Two weeks into his hospital stay, he was diagnosed with MRSA – a drug-resistant staph infection that can be fatal. He was given 10 days to live if he didn’t respond to antibiotics.
He is one of an unknown number of Hawaii residents who have acquired the infection in a local health-care facility.
Health-care associated infections are the sixth leading cause of death in the country, killing more people than automobile accidents and homicides combined, and the associated cost to the health-care system is estimated to be as high as $45 billion, according to data from the U.S. Centers for Disease Control and Prevention. Up to 70 percent of the infections are believed to be preventable.
States have increasingly adopted laws mandating that health-care facilities report data on infection rates, but Hawaii has resisted. Thirty-one states now have laws that require health-care facilities to report data to either the federal or state governments.
Hawaii passed similar legislation this year.

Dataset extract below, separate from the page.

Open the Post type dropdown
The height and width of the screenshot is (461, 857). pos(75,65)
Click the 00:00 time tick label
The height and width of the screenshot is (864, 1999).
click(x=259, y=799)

But the Safe Patient Project, an organization that tracks state laws mandating reporting and public disclosure of infection rates, is now considering taking Hawaii off its list.
The actual law that passed was a stripped-down version of the originally proposed bill. Rather than mandating health-care facilities to report data to either the state or federal government, it says that they shall follow federal rules — which are optional.
“We don’t want to force people to do things that they don’t want to do,” said Sarah Park, the state epidemiologist at the Hawaii Department of Health. “These are our partners, the hospitals, the people in the health-care community.”
But advocates of public disclosure of facility-specific data argue it’s important to consumers, and pressures health-care facilities to follow protocols that can significantly reduce infection rates.
A perceived reluctance on the part of the state health department has led some to argue that the state isn’t looking out for the public interest.
“The health department sees itself as more responsible to the hospitals than the public,” said Lisa McGiffert, who directs the Safe Patient Project for Consumers Union, a nonprofit consumer protection organization. “They don’t sense any public responsibility to account for thousands of people dying throughout the state from preventable infections.”
One in every 20 patients contracts an infection through a health-care procedure and about 90,000 people die each year from such infections, according to the CDC. The CDC doesn't have specific data for Hawaii.